Cervical cancer causes an estimated 265,000 deaths annually, 90% of which occur in developing countries. To reduce the global burden of cervical cancer, screening programs and HPV vaccination are needed worldwide. Screening techniques that have had significant success in high resource settings have failed in low-to middle-income countries due to a variety of factors, including lack of highly trained personnel and lack of laboratory infrastructure.

Two alternative methods have been employed for cervical cancer screening in low resource settings: visual inspection with acetic acid and human papillomavirus (HPV) DNA testing. While both methods are promising, they both suffer from low specificity. In this thesis, I explored the ability of the high-resolution microendoscope (HRME) to discriminate between neoplastic cervical precancerous lesions and benign conditions in vivo in a pilot study of 59 patients in Barretos, Brazil. By calculating mean nuclear eccentricity and area, neoplastic lesions were discriminated from benign conditions with 92% and specificity of 77%. Further, I designed a new mobile-phone based HRME which reduced the size of the HRME by a factor of four and the prototype cost from $5,000 to $1,700.

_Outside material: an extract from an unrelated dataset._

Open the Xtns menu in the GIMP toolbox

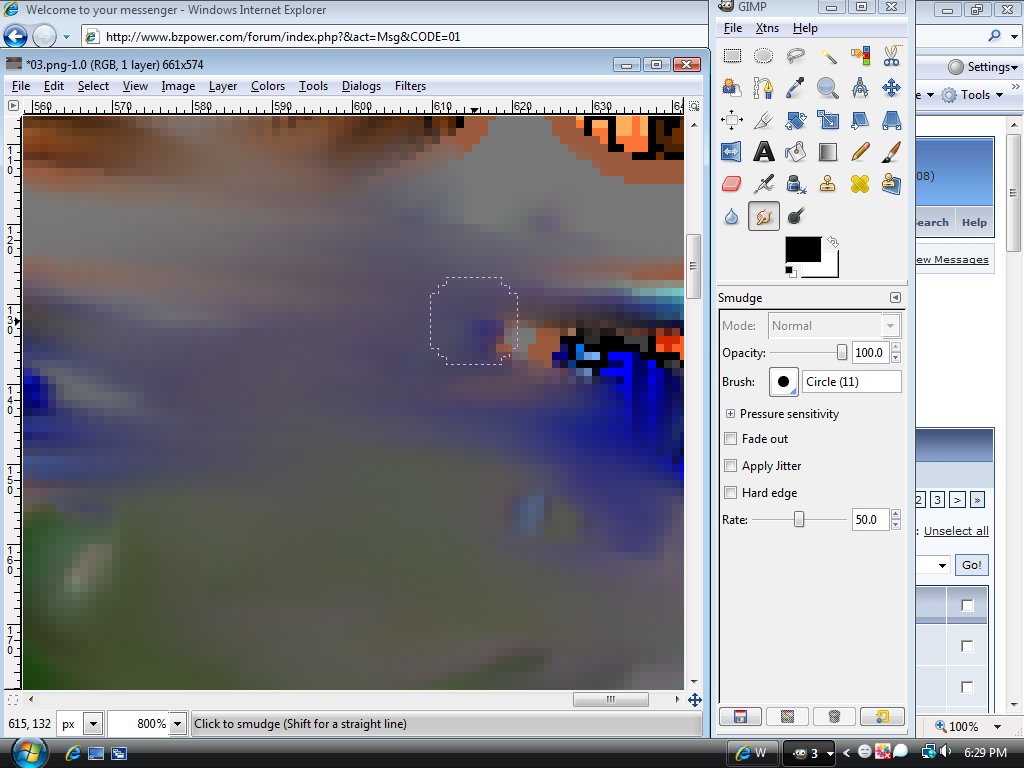(x=767, y=27)
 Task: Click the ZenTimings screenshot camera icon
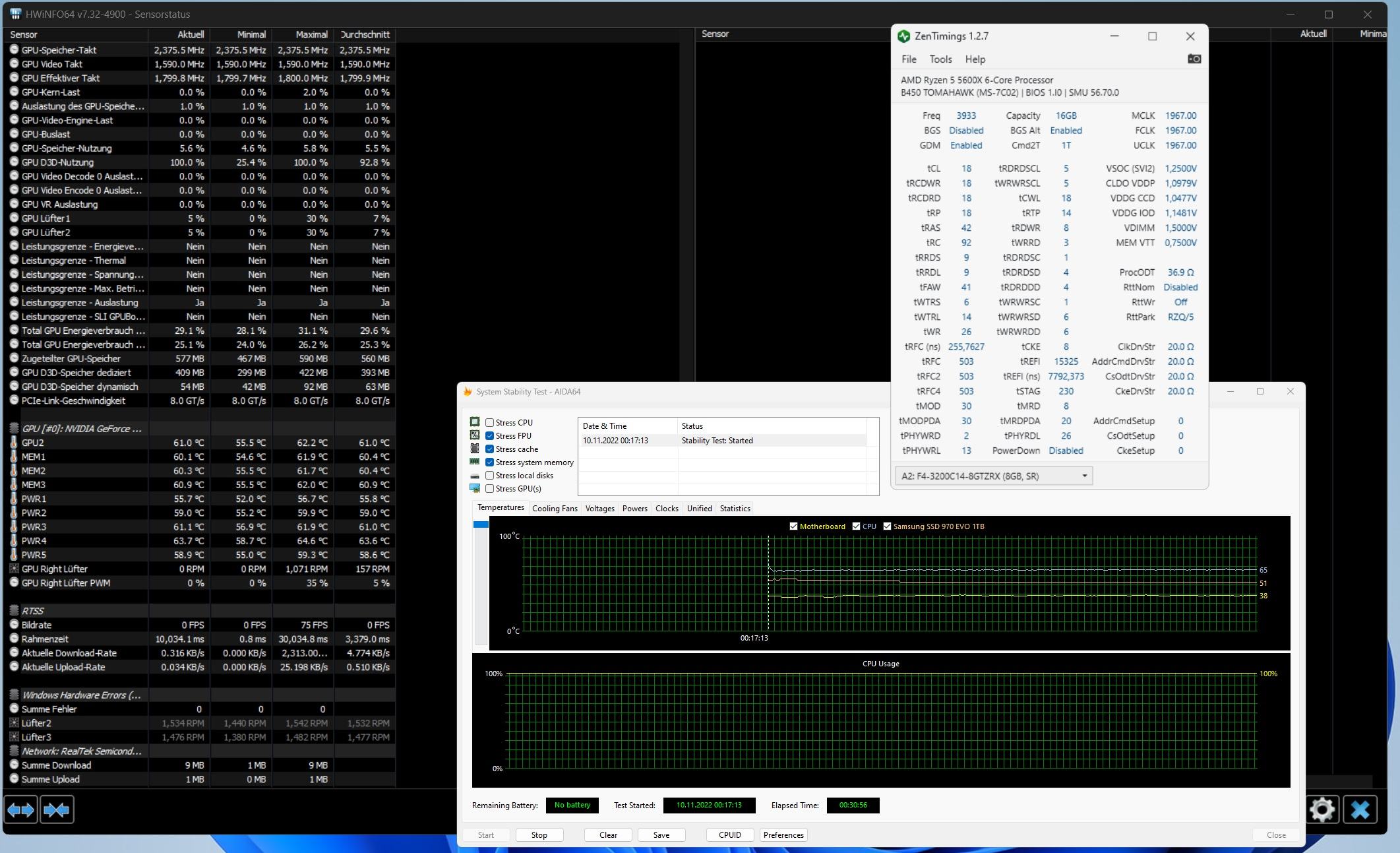(x=1194, y=59)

In addition to imaging techniques, I explored low-cost immunoassays to aid both in cervical cancer screening and HPV vaccination efforts. Detection of the HPV oncoprotein E7 in cervical swabs may offer more specificity than HPV DNA testing, but current testing is both time and equipment intensive. I have developed a paper-based platform for running highly sensitive immunoassays without the need for sophisticated laboratory equipment. In a proof-of-principle malaria antigen assay, this device achieved equivalent limit-of-detection to a standard ELISA. Additionally, I present a modified version of this device for a serological HPV antibody test. In a pilot study of 24 volunteers, the test correctly identified those who had received two or more HPV vaccines with 100% accuracy. Such a test is needed to reduce unnecessary revaccination and to promote efficient vaccination in settings with poor medical records.

This work provides an improvement upon the HRME imaging technique and a highly sensitive point-of-care molecular diagnostic platform to aid in cervical cancer screening, detection and prevention in low-resource settings. The preliminary results from clinical pilot studies provide the foundation for further work to help reduce the global cervical cancer burden.